START Supplied entries

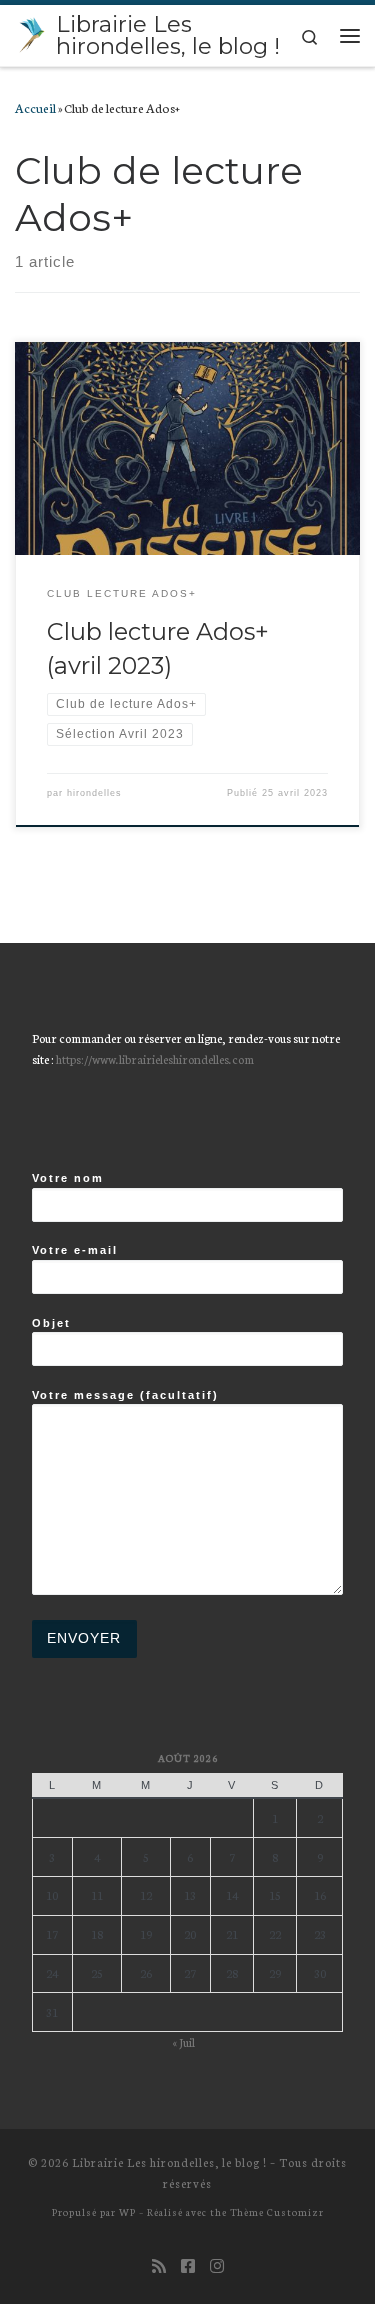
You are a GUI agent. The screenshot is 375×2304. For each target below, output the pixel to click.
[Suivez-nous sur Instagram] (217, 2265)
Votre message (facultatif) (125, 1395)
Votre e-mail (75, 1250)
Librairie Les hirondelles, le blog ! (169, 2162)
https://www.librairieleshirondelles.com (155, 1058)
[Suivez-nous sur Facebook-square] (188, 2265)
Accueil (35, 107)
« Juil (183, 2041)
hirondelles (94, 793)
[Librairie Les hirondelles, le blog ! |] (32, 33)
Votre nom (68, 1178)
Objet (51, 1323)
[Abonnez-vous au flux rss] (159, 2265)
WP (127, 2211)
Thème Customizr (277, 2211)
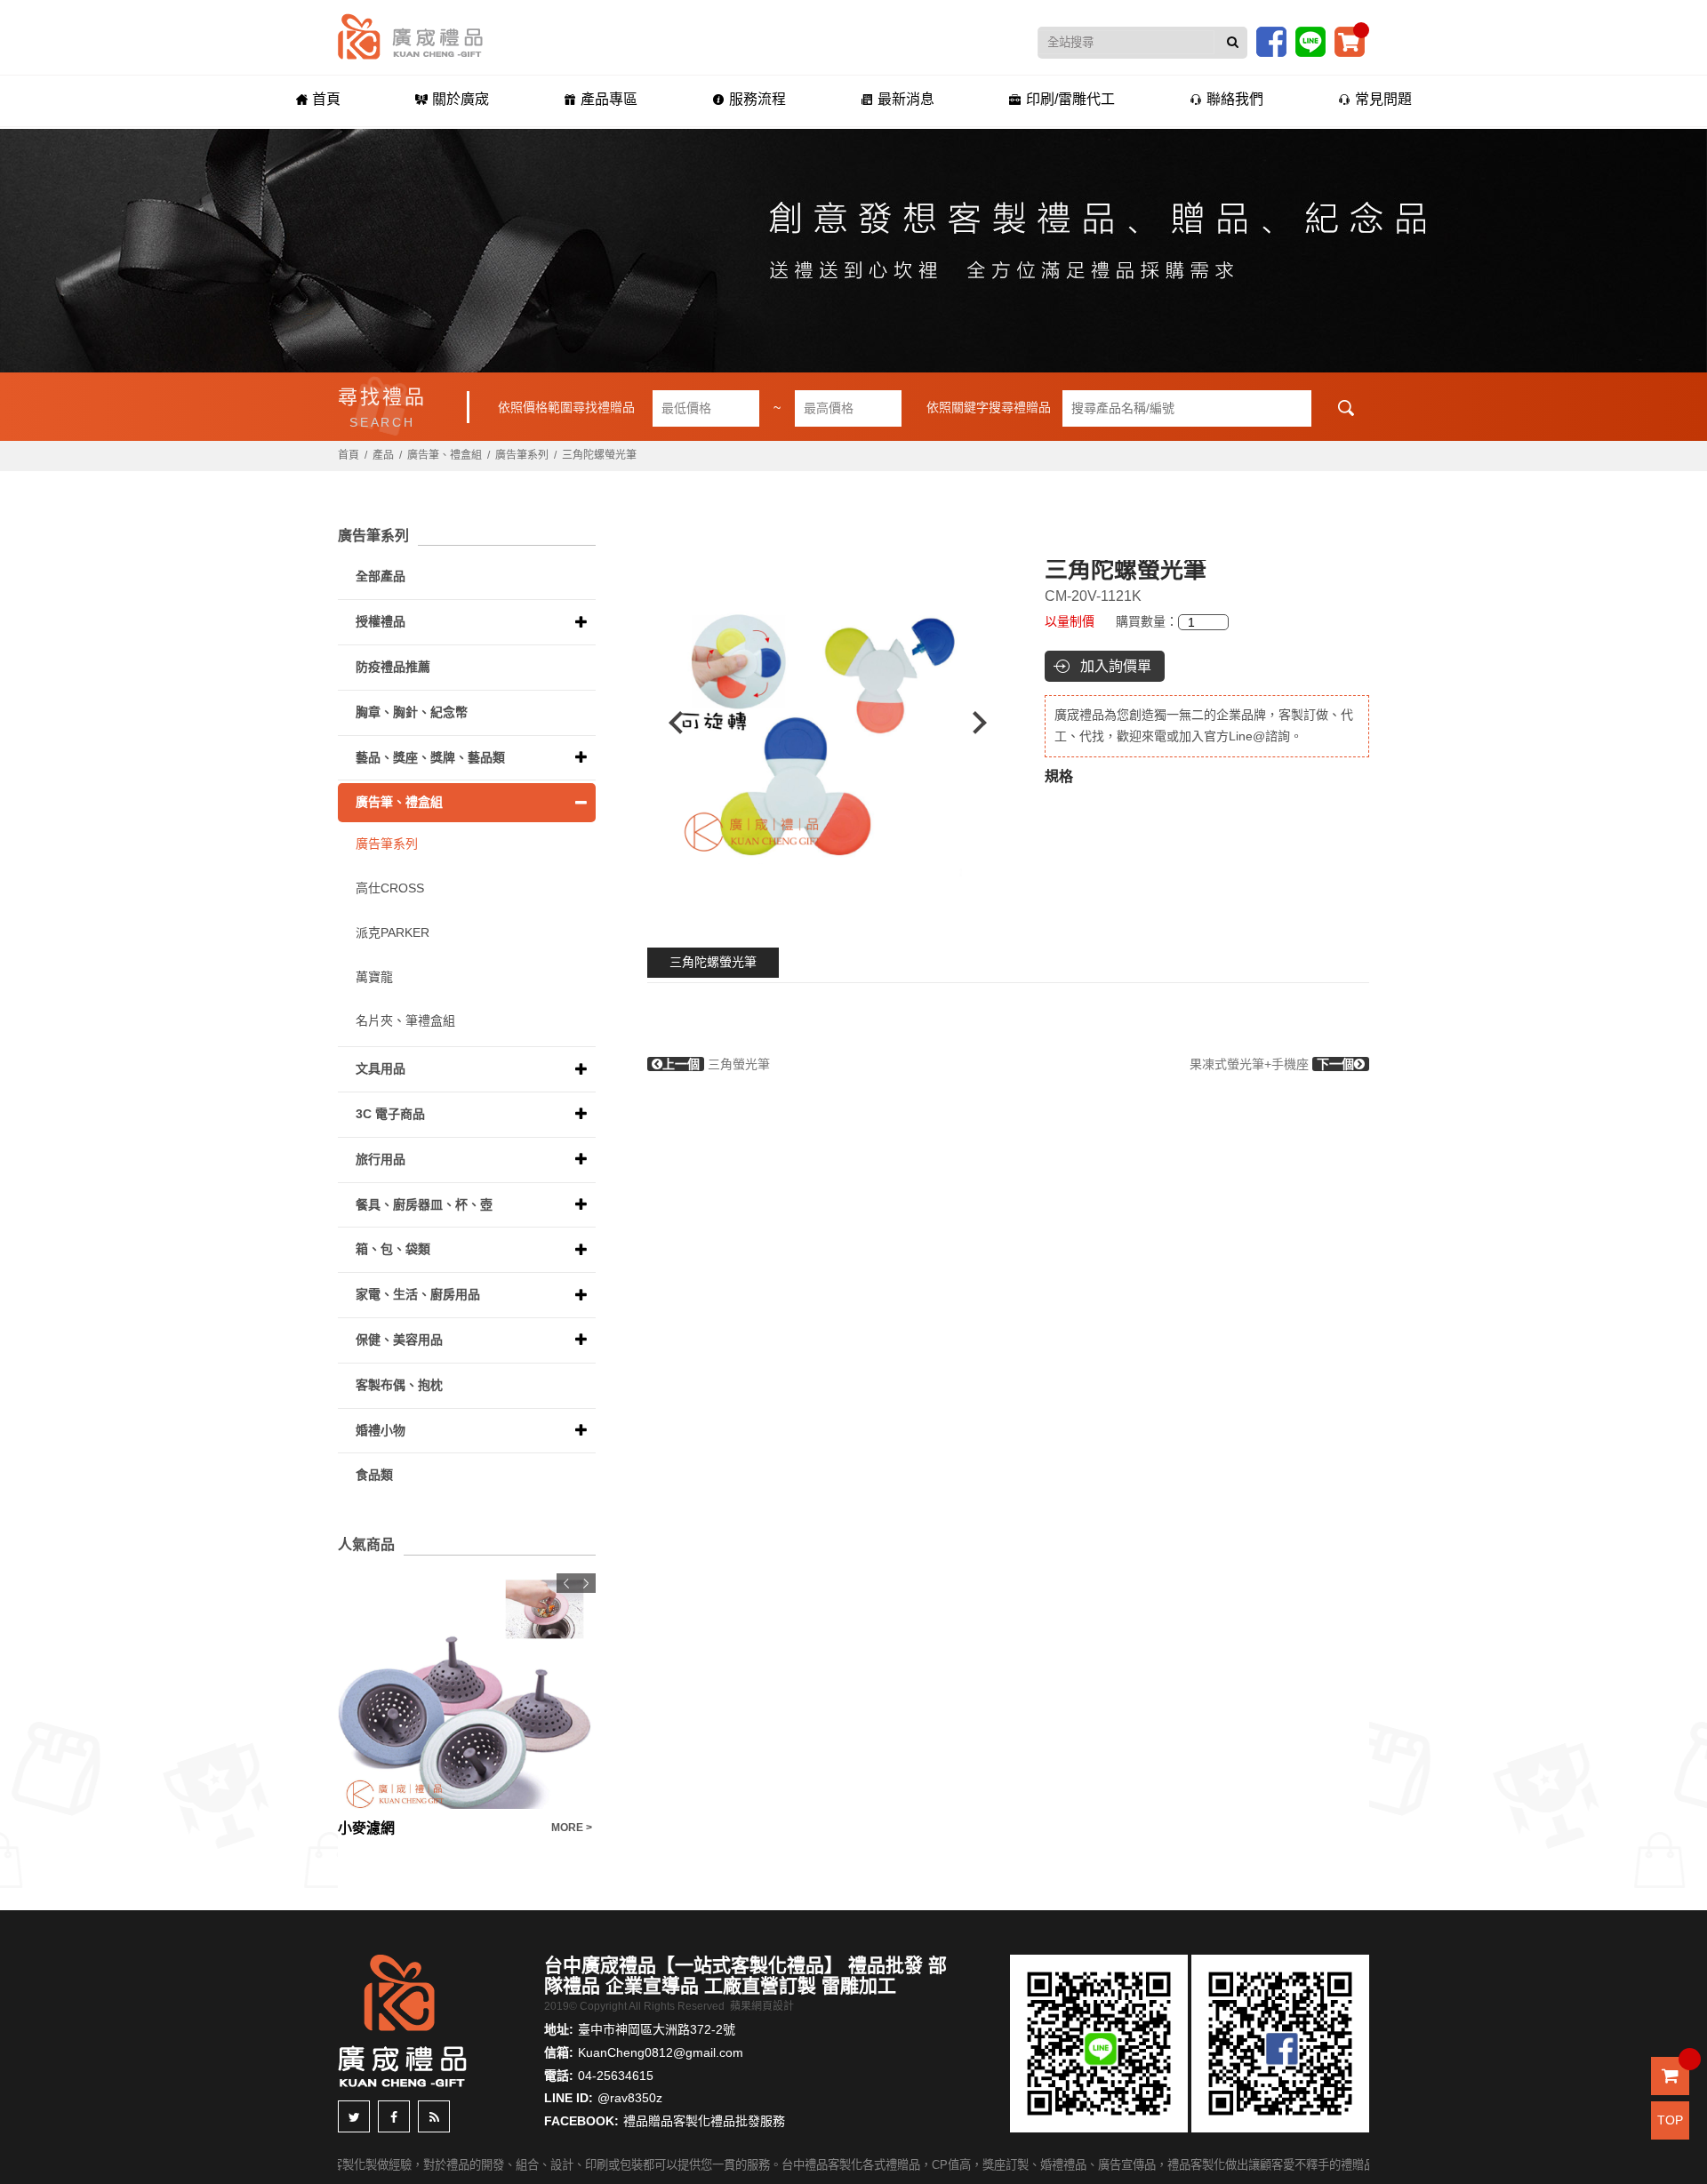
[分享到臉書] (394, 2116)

END Supplied entries

Exercise description
Each record must be repeated exactly, and no picture may be carried over.

Solution to this task
You are a GUI agent. The screenshot is 375×2304. For each target below, output the pixel to click.
[Suivez-nous sur Instagram] (217, 2265)
Votre message (facultatif) (125, 1395)
Votre e-mail (75, 1250)
Librairie Les hirondelles, le blog ! (169, 2162)
https://www.librairieleshirondelles.com (155, 1058)
[Suivez-nous sur Facebook-square] (188, 2265)
Accueil (35, 107)
« Juil (183, 2041)
hirondelles (94, 793)
[Librairie Les hirondelles, le blog ! |] (32, 33)
Votre nom (68, 1178)
Objet (51, 1323)
[Abonnez-vous au flux rss] (159, 2265)
WP (127, 2211)
Thème Customizr (277, 2211)
[分享到臉書] (394, 2116)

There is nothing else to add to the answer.